RECORDS TO PROCESS
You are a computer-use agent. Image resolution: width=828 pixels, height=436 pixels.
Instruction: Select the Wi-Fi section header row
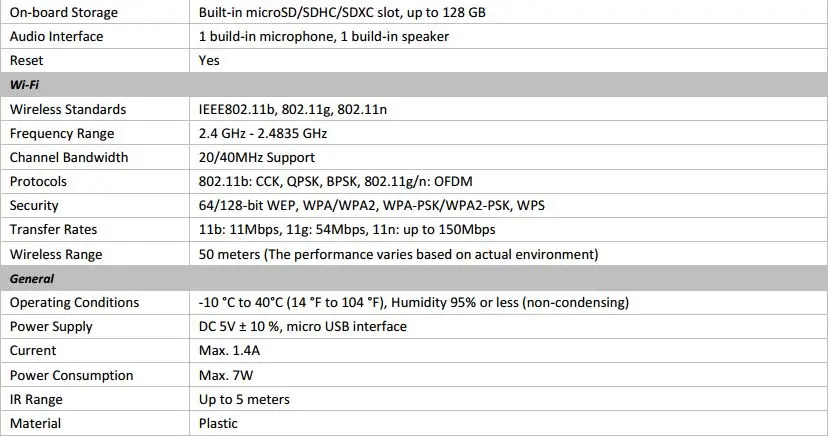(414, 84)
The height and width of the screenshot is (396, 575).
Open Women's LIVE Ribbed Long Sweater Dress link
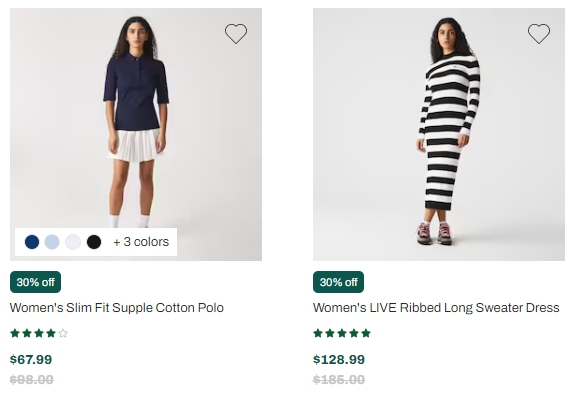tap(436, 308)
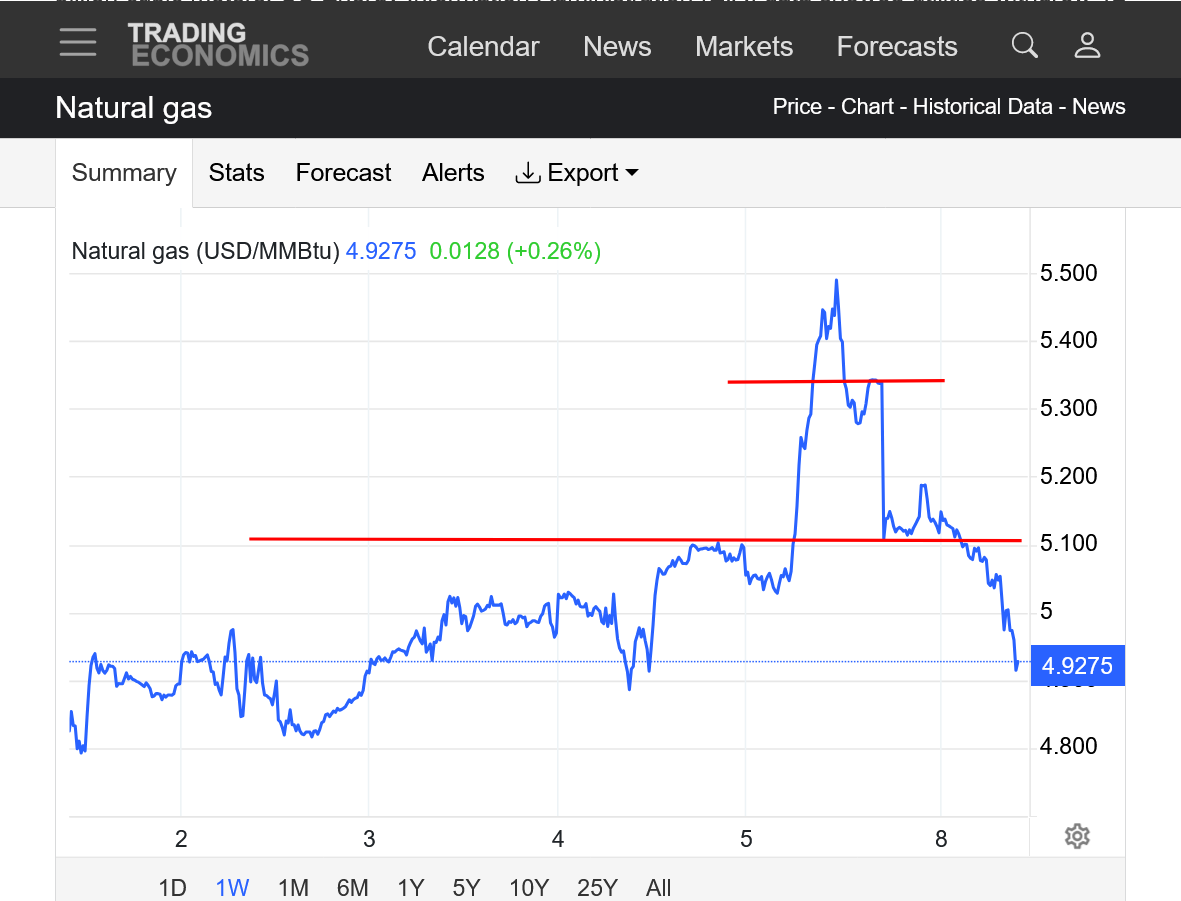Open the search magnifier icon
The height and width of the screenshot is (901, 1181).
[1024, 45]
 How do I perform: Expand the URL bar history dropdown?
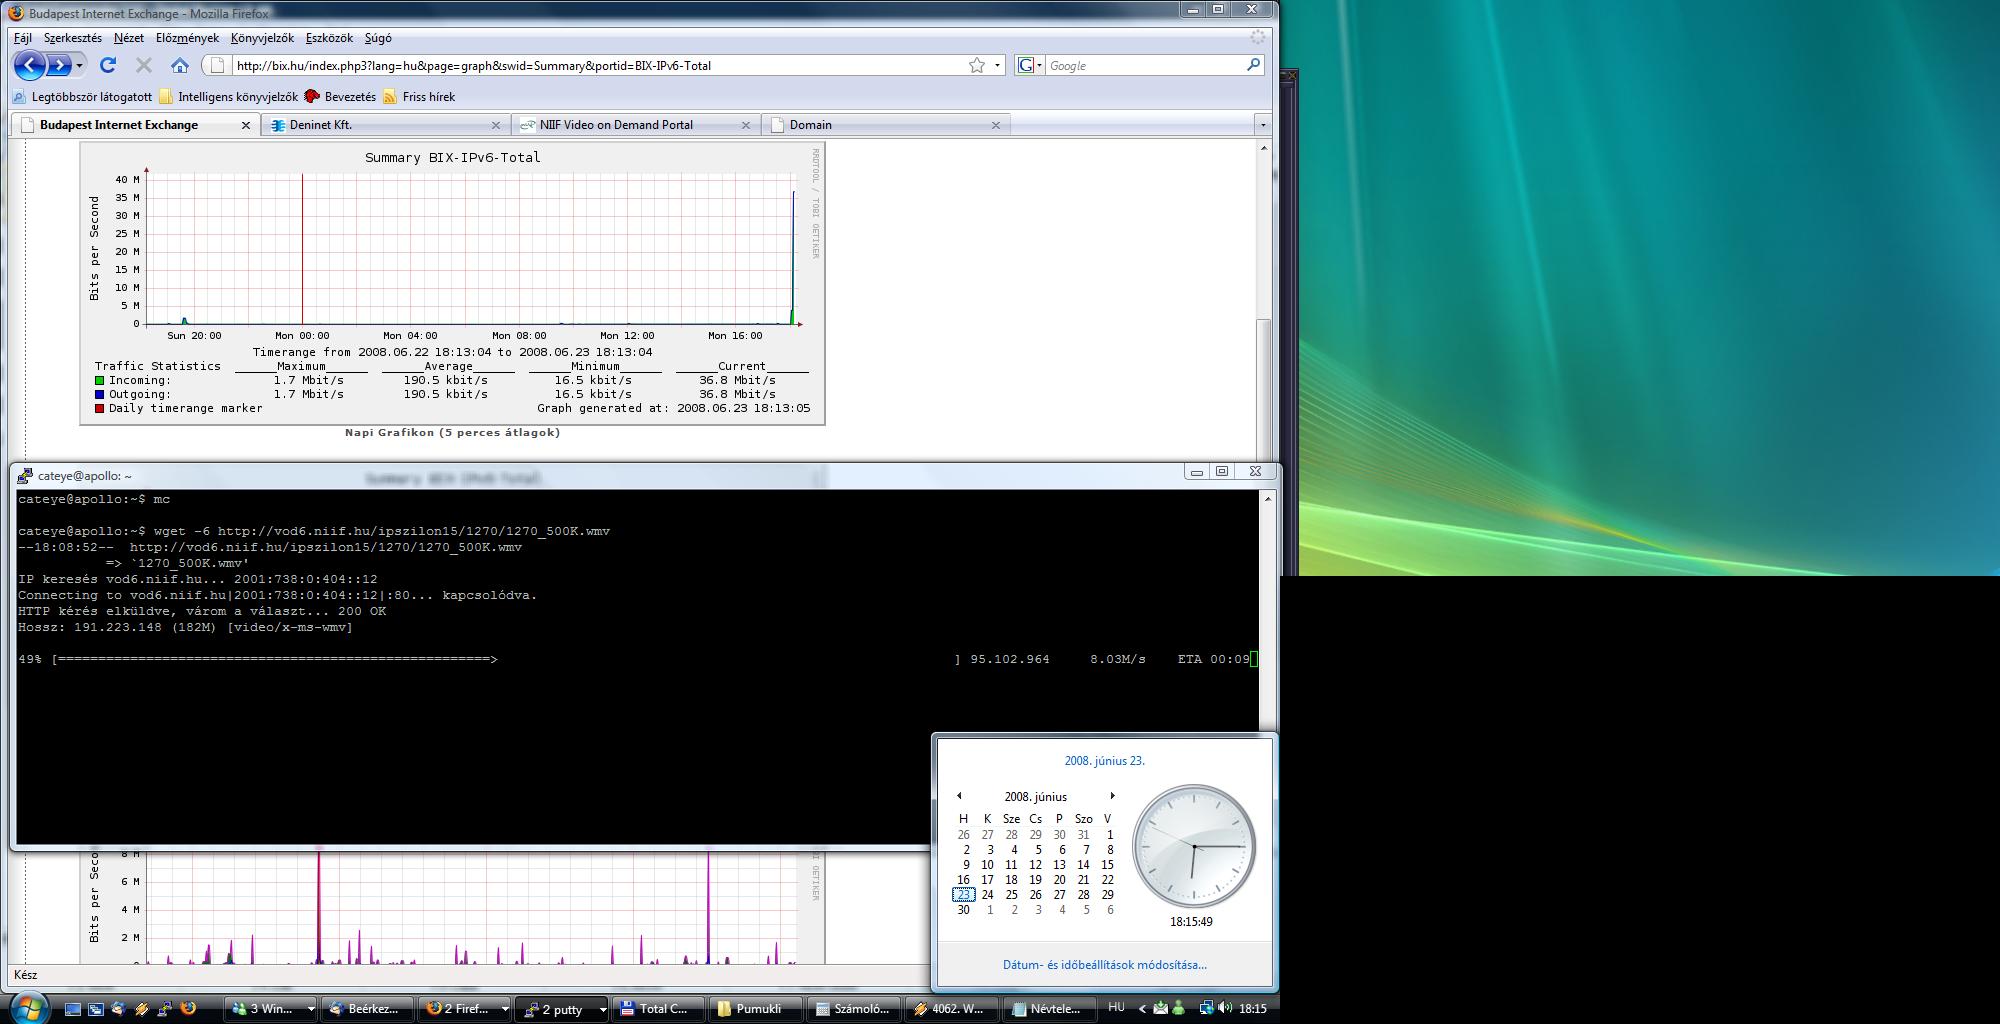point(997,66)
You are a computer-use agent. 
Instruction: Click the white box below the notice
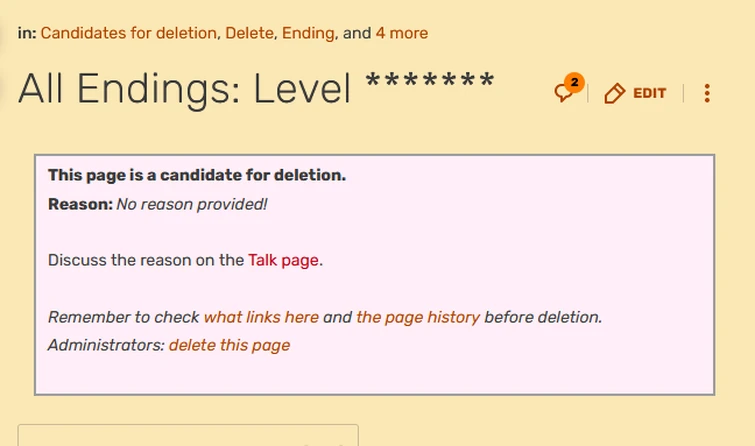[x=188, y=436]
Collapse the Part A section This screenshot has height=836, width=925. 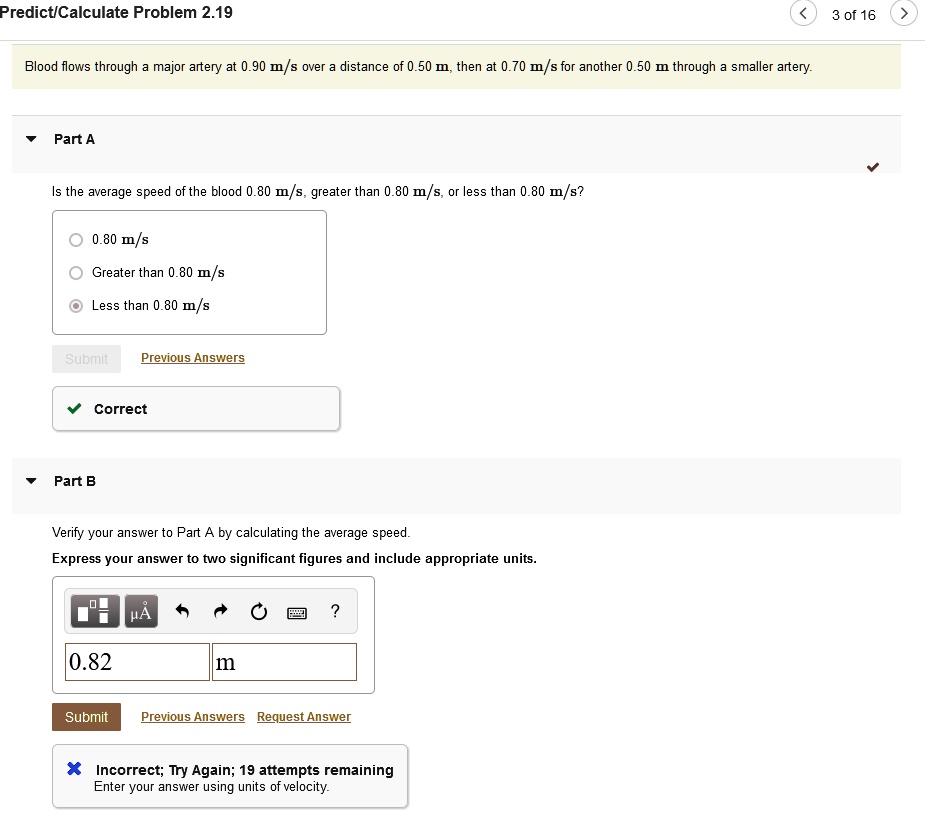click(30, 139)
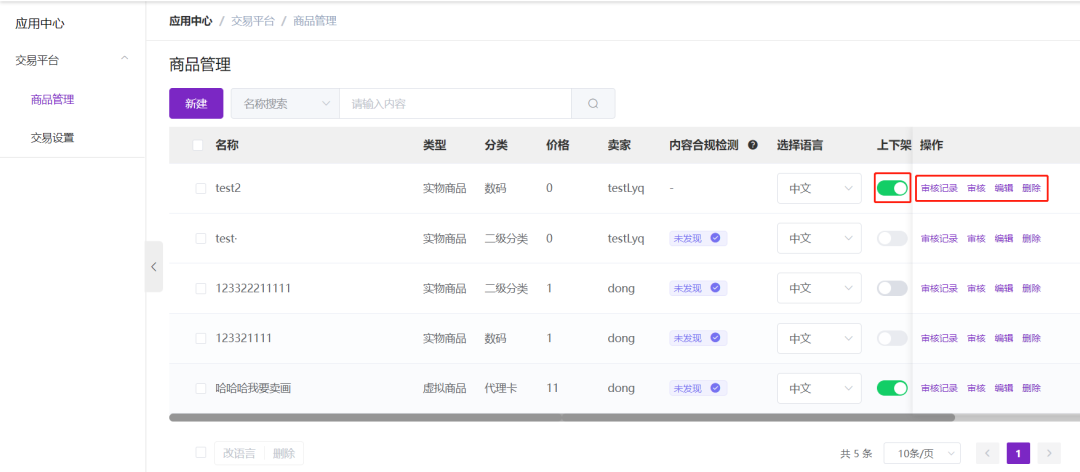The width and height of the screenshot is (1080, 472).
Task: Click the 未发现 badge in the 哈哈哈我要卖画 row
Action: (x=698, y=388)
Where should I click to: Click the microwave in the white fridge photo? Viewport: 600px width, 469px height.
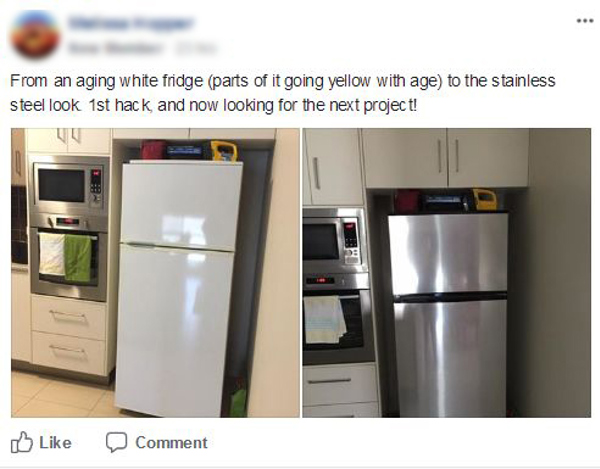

WORK TO BE COMPLETED
In how many lines of the records does the word "agent" appear? Answer with the number only.

SOLUTION BELOW
2